Não é transformando valores mobiliários em tokens que se conseguirá transformar o mercado de capitais com uso da blockchain, mas utilizando-a juntamente com os smartcontracts para dar efetividade aos quatro pilares da governança corporativa, isto é: disclosure, accountability, compliance e fairness
Disclosure, por exemplo, significa transparência, e a blockchain no contexto de redes públicas verdadeiramente distribuídas pode contribuir para tornar esse pilar confiável, mas sem a necessidade de se depositar confiança! Como o colega Lucas Oliveira, matemático e notável programador, afirma: “I use blockchain to create ties of trust between people who don’t know each other”.
Accountability, por sua vez, significa prestação de contas, a qual pode ser automatizada por meio do uso dos smartcontracts devendo seu conteúdo estar lastreado nos dados constantes da blockchain.
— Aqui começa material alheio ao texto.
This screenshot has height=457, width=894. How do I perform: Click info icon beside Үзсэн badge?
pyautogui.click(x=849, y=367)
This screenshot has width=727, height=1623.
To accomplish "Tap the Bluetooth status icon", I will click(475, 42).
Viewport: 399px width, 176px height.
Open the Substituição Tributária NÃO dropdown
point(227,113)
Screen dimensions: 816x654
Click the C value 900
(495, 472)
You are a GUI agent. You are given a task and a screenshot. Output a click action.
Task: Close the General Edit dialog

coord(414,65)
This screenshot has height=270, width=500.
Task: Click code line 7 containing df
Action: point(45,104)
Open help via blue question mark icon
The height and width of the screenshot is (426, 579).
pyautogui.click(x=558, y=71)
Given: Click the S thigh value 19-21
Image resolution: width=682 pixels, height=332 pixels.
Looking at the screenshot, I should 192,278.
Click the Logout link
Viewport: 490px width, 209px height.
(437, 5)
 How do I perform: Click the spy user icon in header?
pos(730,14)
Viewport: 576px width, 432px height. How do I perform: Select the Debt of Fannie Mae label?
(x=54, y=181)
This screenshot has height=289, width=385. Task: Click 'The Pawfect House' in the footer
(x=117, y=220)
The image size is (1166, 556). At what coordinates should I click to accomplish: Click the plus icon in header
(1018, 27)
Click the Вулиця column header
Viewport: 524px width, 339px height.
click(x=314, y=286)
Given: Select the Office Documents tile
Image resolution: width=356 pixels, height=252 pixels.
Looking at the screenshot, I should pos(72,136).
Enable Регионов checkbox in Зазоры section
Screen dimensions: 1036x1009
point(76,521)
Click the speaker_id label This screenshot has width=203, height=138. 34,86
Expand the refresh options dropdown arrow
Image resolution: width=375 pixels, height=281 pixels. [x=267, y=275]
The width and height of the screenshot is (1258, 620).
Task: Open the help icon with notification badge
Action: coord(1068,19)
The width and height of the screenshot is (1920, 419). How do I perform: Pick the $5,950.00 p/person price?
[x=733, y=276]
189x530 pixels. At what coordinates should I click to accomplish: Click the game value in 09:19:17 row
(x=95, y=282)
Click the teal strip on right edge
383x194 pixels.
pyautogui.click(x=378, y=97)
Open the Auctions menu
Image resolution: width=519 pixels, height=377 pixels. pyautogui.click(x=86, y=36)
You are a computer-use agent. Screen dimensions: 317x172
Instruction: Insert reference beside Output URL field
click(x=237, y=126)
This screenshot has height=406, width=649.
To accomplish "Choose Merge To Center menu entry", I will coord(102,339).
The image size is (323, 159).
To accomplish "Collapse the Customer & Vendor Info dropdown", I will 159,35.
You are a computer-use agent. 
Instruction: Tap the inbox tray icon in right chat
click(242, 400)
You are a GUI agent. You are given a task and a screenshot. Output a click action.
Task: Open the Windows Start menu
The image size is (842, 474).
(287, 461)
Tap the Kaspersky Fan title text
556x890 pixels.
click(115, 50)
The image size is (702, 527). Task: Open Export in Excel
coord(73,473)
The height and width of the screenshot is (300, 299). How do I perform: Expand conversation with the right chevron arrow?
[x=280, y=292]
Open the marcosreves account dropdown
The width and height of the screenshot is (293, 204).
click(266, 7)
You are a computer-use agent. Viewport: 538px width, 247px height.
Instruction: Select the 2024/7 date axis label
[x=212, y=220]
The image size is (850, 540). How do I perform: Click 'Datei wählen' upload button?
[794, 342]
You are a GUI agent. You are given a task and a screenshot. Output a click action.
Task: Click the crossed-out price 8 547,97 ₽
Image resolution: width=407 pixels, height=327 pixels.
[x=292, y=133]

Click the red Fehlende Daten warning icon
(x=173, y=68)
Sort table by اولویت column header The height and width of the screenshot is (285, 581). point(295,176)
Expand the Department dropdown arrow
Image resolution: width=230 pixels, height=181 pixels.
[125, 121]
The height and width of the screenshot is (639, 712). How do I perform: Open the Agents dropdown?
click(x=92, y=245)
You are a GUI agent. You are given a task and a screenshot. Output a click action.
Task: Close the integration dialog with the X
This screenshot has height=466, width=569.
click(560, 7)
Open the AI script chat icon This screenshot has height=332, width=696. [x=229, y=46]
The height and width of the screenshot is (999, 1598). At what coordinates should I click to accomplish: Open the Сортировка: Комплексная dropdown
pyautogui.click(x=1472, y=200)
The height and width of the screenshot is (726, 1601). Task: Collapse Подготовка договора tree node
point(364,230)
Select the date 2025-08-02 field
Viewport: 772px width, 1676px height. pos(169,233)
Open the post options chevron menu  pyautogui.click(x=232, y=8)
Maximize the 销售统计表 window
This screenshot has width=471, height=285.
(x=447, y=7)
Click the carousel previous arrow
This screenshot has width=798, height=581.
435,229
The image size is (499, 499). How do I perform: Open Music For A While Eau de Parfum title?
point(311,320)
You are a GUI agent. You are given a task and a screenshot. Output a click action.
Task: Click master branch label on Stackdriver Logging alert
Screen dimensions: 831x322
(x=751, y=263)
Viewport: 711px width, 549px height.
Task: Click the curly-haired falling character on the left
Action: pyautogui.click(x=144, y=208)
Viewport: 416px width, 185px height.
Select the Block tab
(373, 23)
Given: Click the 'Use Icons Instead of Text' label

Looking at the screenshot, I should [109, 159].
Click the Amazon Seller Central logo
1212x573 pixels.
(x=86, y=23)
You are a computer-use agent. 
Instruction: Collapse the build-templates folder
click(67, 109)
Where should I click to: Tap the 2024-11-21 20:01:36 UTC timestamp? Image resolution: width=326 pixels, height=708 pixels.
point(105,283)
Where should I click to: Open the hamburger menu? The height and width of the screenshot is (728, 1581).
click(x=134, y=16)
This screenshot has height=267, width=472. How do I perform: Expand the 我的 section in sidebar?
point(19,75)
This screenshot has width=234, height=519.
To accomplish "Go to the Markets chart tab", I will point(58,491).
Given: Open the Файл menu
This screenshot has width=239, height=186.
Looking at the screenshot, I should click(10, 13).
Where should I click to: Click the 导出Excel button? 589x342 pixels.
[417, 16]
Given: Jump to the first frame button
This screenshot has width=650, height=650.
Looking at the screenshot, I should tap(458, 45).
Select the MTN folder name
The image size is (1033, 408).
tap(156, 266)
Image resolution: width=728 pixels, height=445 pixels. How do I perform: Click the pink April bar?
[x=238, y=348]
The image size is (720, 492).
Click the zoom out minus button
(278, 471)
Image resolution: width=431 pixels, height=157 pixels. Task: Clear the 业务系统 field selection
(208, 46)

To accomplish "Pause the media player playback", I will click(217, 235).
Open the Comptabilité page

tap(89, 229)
Compliance, grosso modo, significa respeito às normas, sejam estas de caráter jurídico, ético ou regulamentar. O escritório Lopes e Zorzo introduziu no Brasil um dos mais avançados paradigmas jurídicos da atualidade, intitulado legal by design, mediante o uso de smartcontracts, como forma de automatizar o cumprimento das obrigações, ou seja: se bem implantado o padrão legal by design no contexto empresarial, então sequer há possibilidade de desrespeito às normas.
Enfim, fairness é um termo complexo de traduzir, mas seguindo a sugestão do filósofo Wittgenstein, de que o significado depende do uso, podemos traduzi-lo no contexto empresarial não como justiça ou equidade, complexos conceitos filosóficos, mas como imparcialidade.
Em outros termos, por meio do uso correto dos smartcontracts podemos estar seguros de que uma vez definidas as normas, estas serão cumpridas, ao menos como já observamos em alguns dos protocolos de finanças descentralizadas, mais conhecidos como protocolos DEFI (Decentralized finance).
Certamente há muitos desafios para realização desse roteiro no contexto do mercado de capitais, e a tendência do ser humano diante de tecnologias disruptivas certamente não é ser disruptivo, tal como demonstra o exemplo do engenheiro chefe dos correios britânicos, que disse ao saber da invenção do telefone: “Os americanos têm necessidade de telefones, mas nós não. Temos muitos meninos mensageiros”.
E é exatamente por isso que a febre ainda é “trocar a roupa dos ativos” ou pedir mais leis para o mercado, mesmo diante de inovações criadas pelo mercado para tornar muitas dessas Leis dispensáveis.